Sometimes it makes me want to cry. Sometimes it just makes me close my eyes and feel like somebody gets it.

Also on my sad "Divorce" playlist
Gavin Degraw - Not Over You
Jason Mraz - I won't give up

I have a happy divorce playlist too but that isn't what you asked about : )


----------



## dalvin_au (Mar 19, 2012)

Phil Collins...Against All Odds.

Urggghhhhh!


----------



## OldGirl (Feb 20, 2012)

Mad World - Gary Jules
Hallelujah - Jeff Buckley
Almost Lover - A Fine Frenzy


----------



## LovesHerMan (Jul 28, 2011)

OldGirl said:


> Mad World - Gary Jules
> Hallelujah - Jeff Buckley
> Almost Lover - A Fine Frenzy


Love Jeff Buckley's version of Hallelujah. kd lang's is killer, too.


----------



## proudwidaddy (Dec 26, 2011)

Broken Road - Rascall Flatts
One more Day - Diamond Rio
_Posted via Mobile Device_


----------



## Dollystanford (Mar 14, 2012)

I have only cried once at a song and it was during the first week he left - Marvin Gaye/Tammi Terrell version of Ain't No Mountain High Enough

but I've heard it since and was fine 

another potential trigger was Bobby Womack - How Could You Break My Heart

but was fine with that too...


----------



## LovesHerMan (Jul 28, 2011)

God is in the Roses from Rosanne Cash's album Black Cadillac, a tribute to her Dad and June Carter Cash:

Rosanne Cash - God is in the Roses - YouTube


----------



## Dollystanford (Mar 14, 2012)

OldGirl said:


> Hallelujah - Jeff Buckley


Last episode, S3 of the West Wing, CJ's lovely secret service hottie boyfriend gets shot dead and they play this over her being told and getting upset.

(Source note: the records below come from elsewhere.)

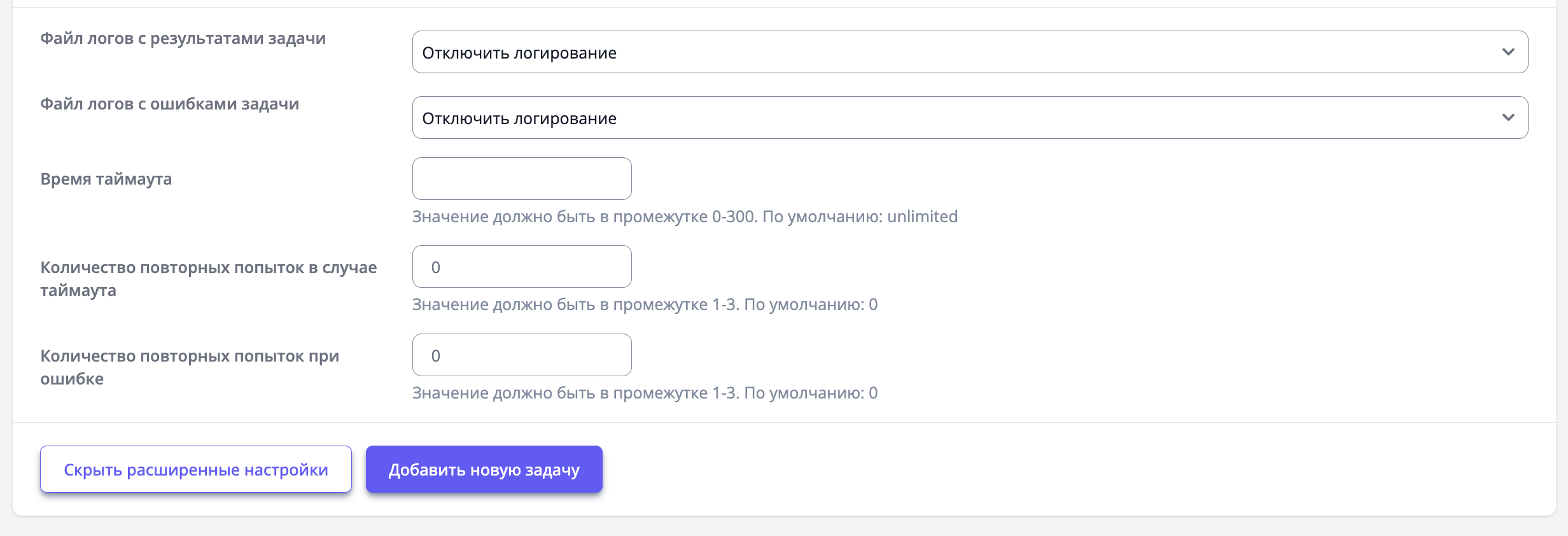Click the hint text mentioning range 0-300
The image size is (1568, 536).
tap(684, 217)
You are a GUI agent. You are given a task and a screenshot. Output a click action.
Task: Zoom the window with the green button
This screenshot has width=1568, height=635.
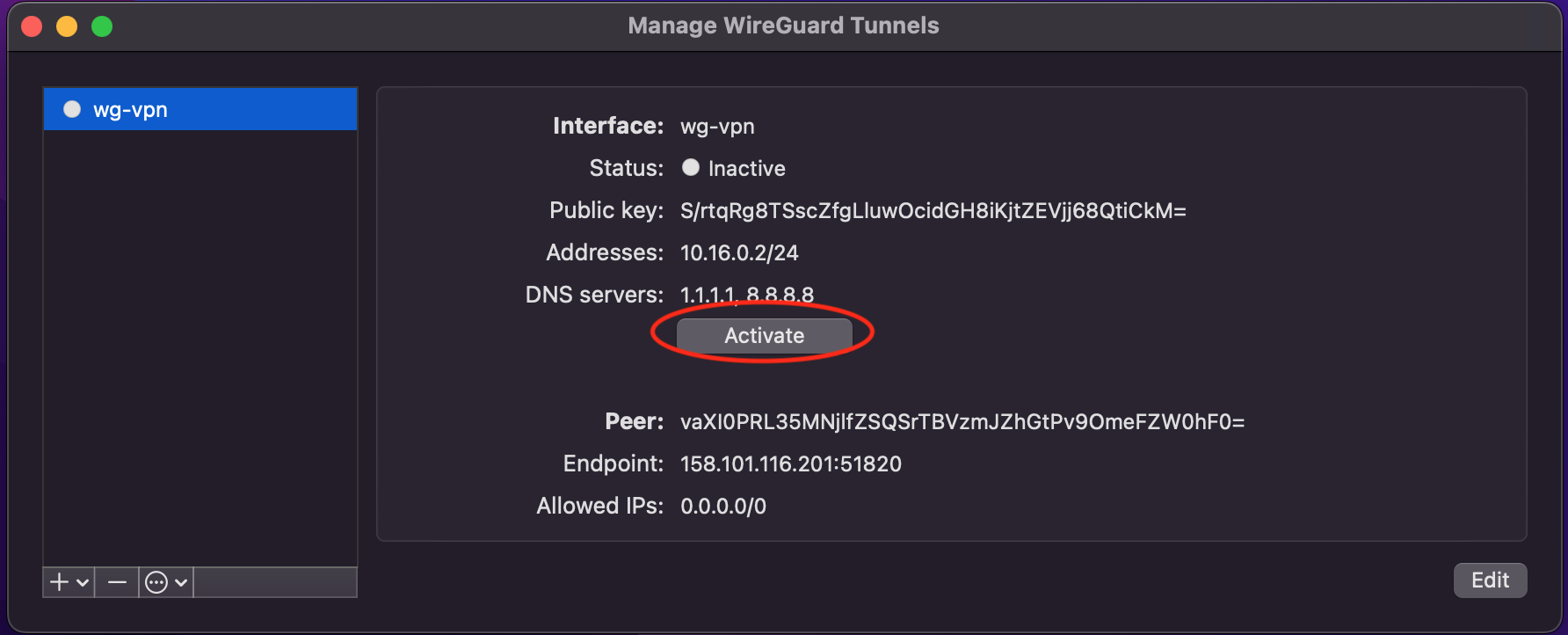(x=102, y=26)
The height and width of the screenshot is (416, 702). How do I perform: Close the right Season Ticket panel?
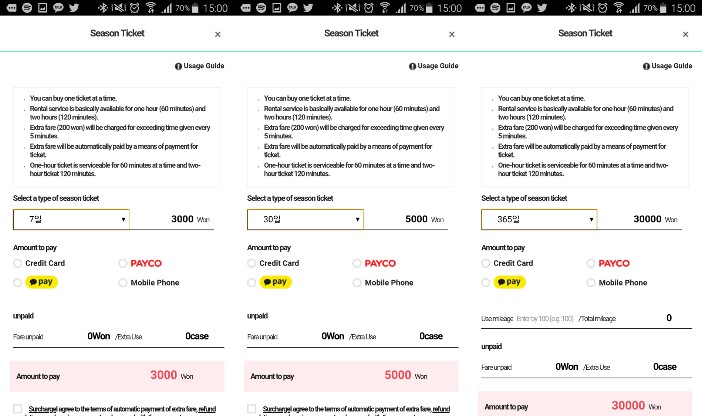click(685, 34)
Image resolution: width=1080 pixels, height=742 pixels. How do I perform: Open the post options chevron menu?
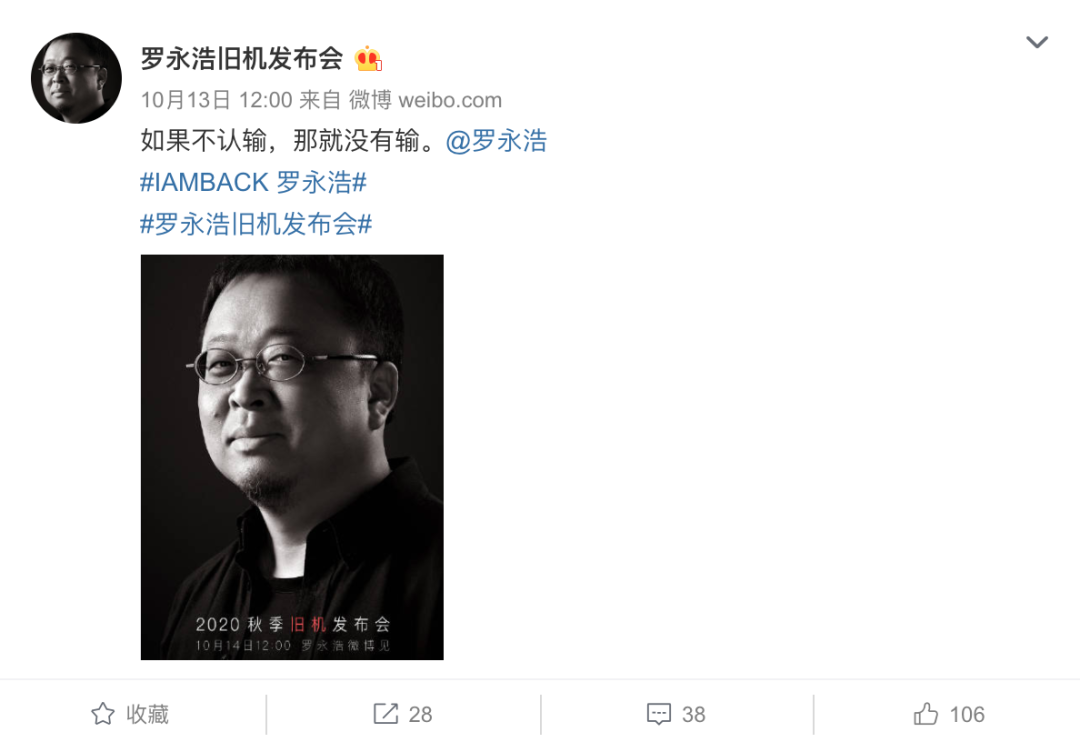pyautogui.click(x=1037, y=42)
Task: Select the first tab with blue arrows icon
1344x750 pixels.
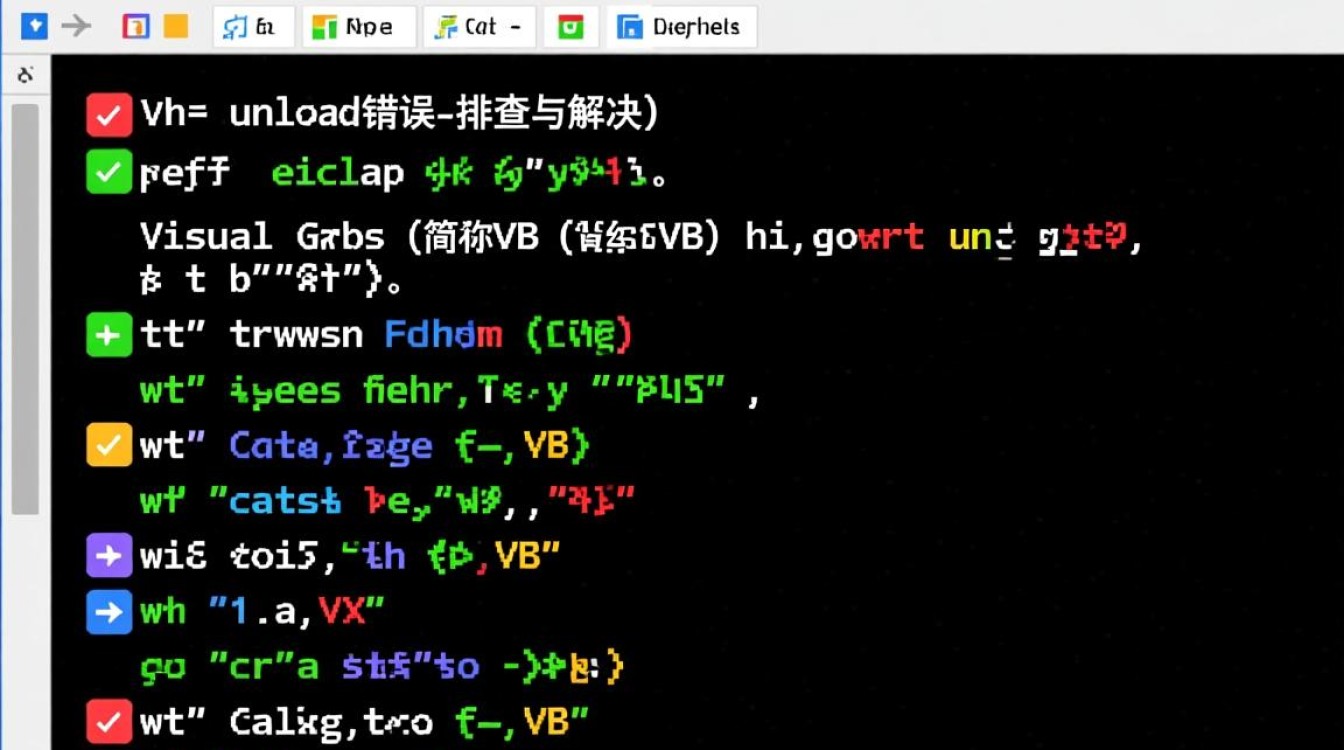Action: (x=253, y=27)
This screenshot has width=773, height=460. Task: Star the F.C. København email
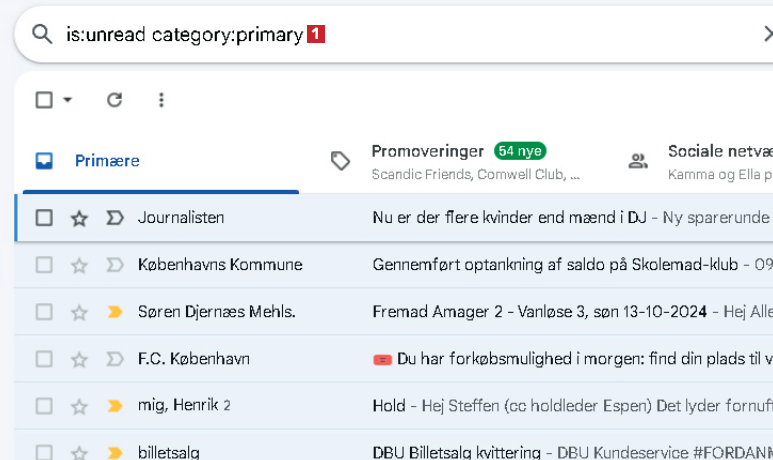79,359
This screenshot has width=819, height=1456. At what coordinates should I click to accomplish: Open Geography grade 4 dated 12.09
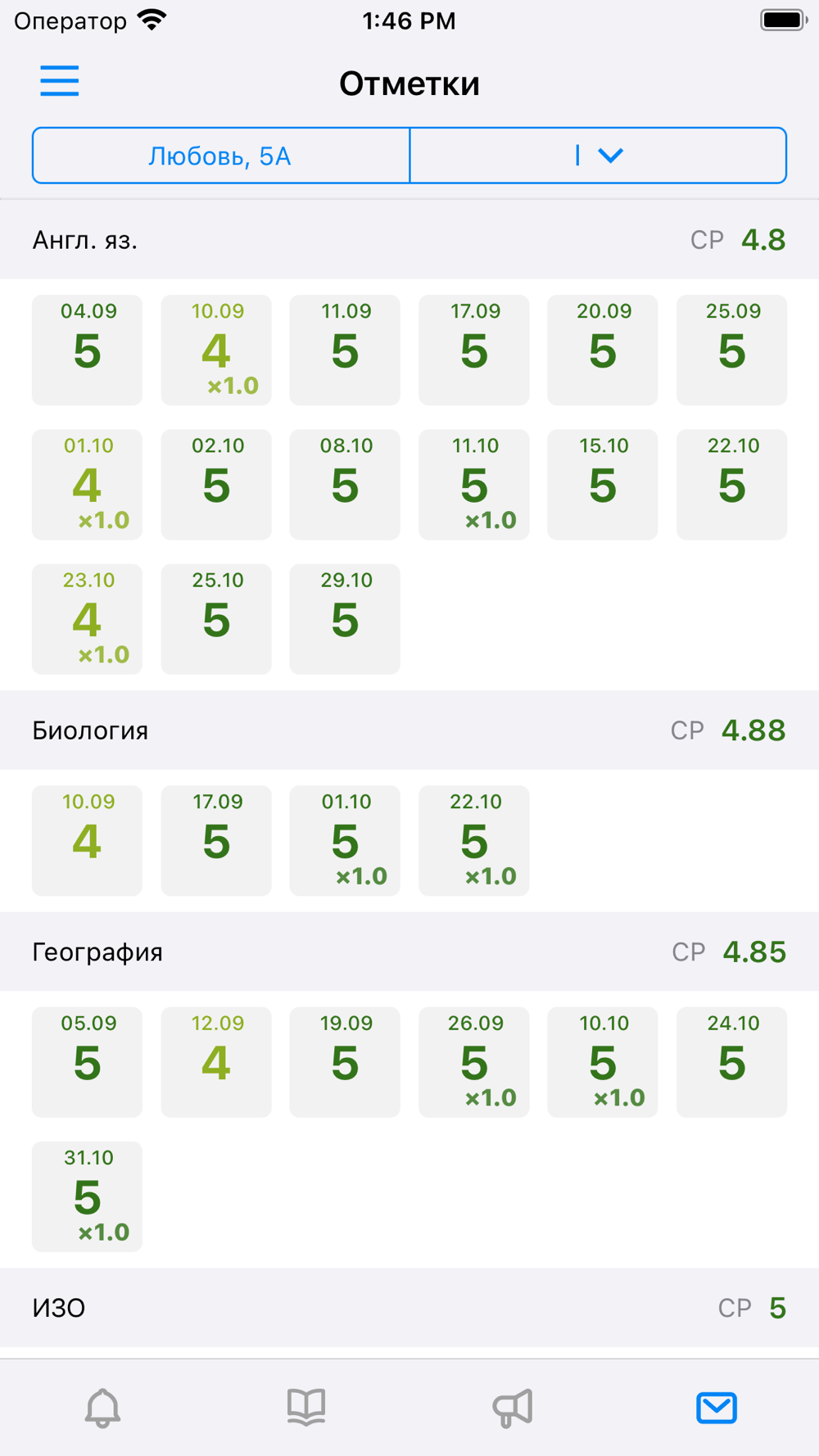[x=216, y=1062]
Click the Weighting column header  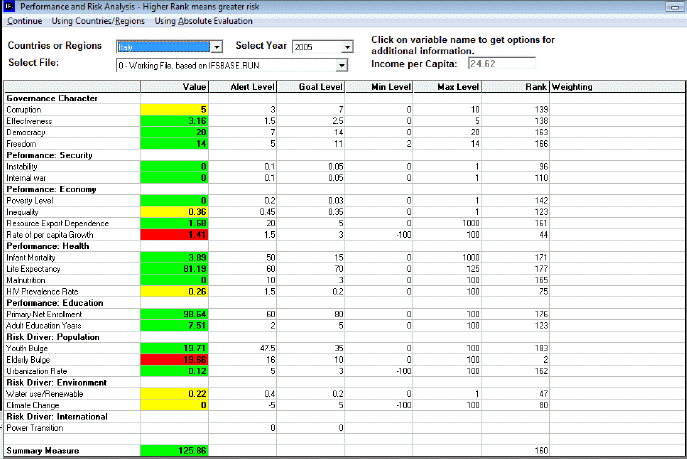573,87
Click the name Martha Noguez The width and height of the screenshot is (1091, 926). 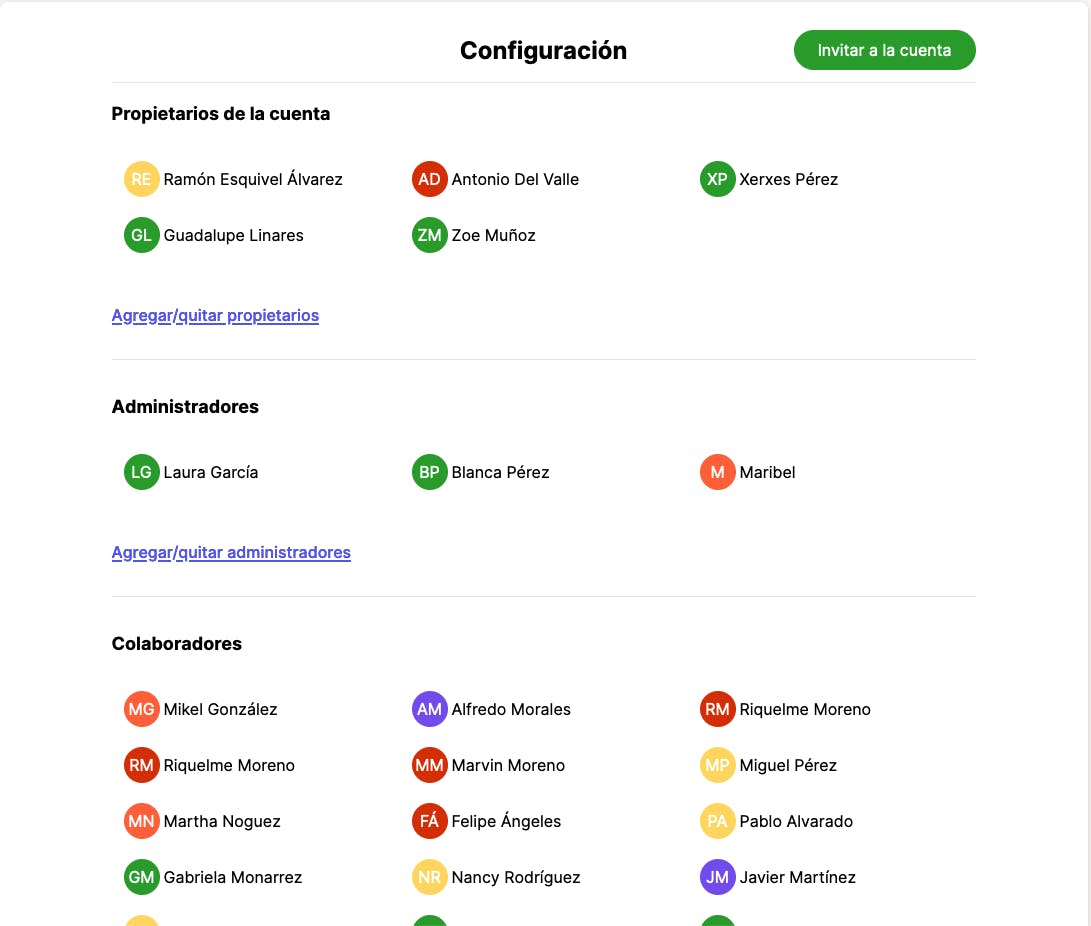click(x=222, y=822)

And it makes me sob like a b*tch every time!


----------



## jenny123 (Mar 21, 2012)

I can't make you love me if you don't

Remind me....Brad Paisley/Carrie Underwood


----------



## OldGirl (Feb 20, 2012)

lovesherman said:


> Love Jeff Buckley's version of Hallelujah. kd lang's is killer, too.


I'll look for that; kd lang is great


----------



## OldGirl (Feb 20, 2012)

Somewhere Over the Rainbow - Israel Kamakawiwo'ole


----------



## LovesHerMan (Jul 28, 2011)

OldGirl said:


> Somewhere Over the Rainbow - Israel Kamakawiwo'ole


Wow--love that one! Eva Cassidy's version, too.


----------



## Mamatomany (Jan 10, 2012)

I had some that would make me cry, like Breakeven by the Script, Time for me to fly - REO, Adele - Someone like you.... But I often turn them now and just avoid. I want songs that empower me, happy go lucky, Sexy get it on, or NPR/IPR. LOL


----------



## LaxUF (Feb 13, 2012)

Two kleenex later after searching for the best video link for the following three songs all by Missy Higgins _(will make individual posts - in order by tear volume)_:

*"Forgive Me"*

Oh my son look at what I've done
But I am learning still, learning still
Know that I am learning still

And oh my wife you are my life
And I am burning still, burning still
Know that I am burning for you still

And all, all, all of my light is for you
And home, home's anywhere you are too
So take this one fallen man on his knees
Saying please forgive me

Oh my God how you make it hard
Not to pick the apple, pick the apple
And Lord I long to give it back

And I was on shakey land
Lost and unsure I opened my hand
And she held it like sinking sand

And all, all, all of my light is for you
And home, home's anywhere you are too
So take this one fallen man on his knees
Saying please...

All, all, all of my light is for you
And home, home's anywhere you are too
So take this one fallen man on his knees
Saying please forgive me, forgive me, forgive me

Missy Higgins Forgive me - YouTube


----------



## LaxUF (Feb 13, 2012)

*"Where I Stood"*

I don't know what I've done
Or if I like what I've begun
But something told me to run
And honey you know me it's all or none

There were sounds in my head
LIttle voices whispering
That I should go and this should end
Oh and I found myself listening

'Cos I dont know who I am, who I am without you
All I know is that I should
And I don't know if I could stand another hand upon you
All I know is that I should
'Cos she will love you more than I could
She who dares to stand where I stood

See I thought love was black and white
That it was wrong or it was right
But you ain't leaving without a fight
And I think I am just as torn inside

'Cos I dont know who I am, who I am without you
All I know is that I should
And I don't know if I could stand another hand upon you
All I know is that I should
'Cos she will love you more than I could
She who dares to stand where I stood

And I won't be far from where you are if ever you should call
You meant more to me than anyone I ever loved at all
But you taught me how to trust myself and so I say to you
This is what I have to do

'Cos I dont know who I am, who I am without you
All I know is that I should
And I don't know if I could stand another hand upon you
All I know is that I should
'Cos she will love you more than I could
She who dares to stand where I stood
Oh, she who dares to stand where I stood

Missy Higgins Where I stood US Version - YouTube


----------



## LaxUF (Feb 13, 2012)

*"Ten Days"*

So we've put an end to it this time. 
I'm no longer yours and you're no longer mine. 
You said this hill looks far too steep 
If I'm not even sure it's me you wanna keep. 
And it's been ten days without you in my reach, 
And the only time I've touched you is in my sleep. 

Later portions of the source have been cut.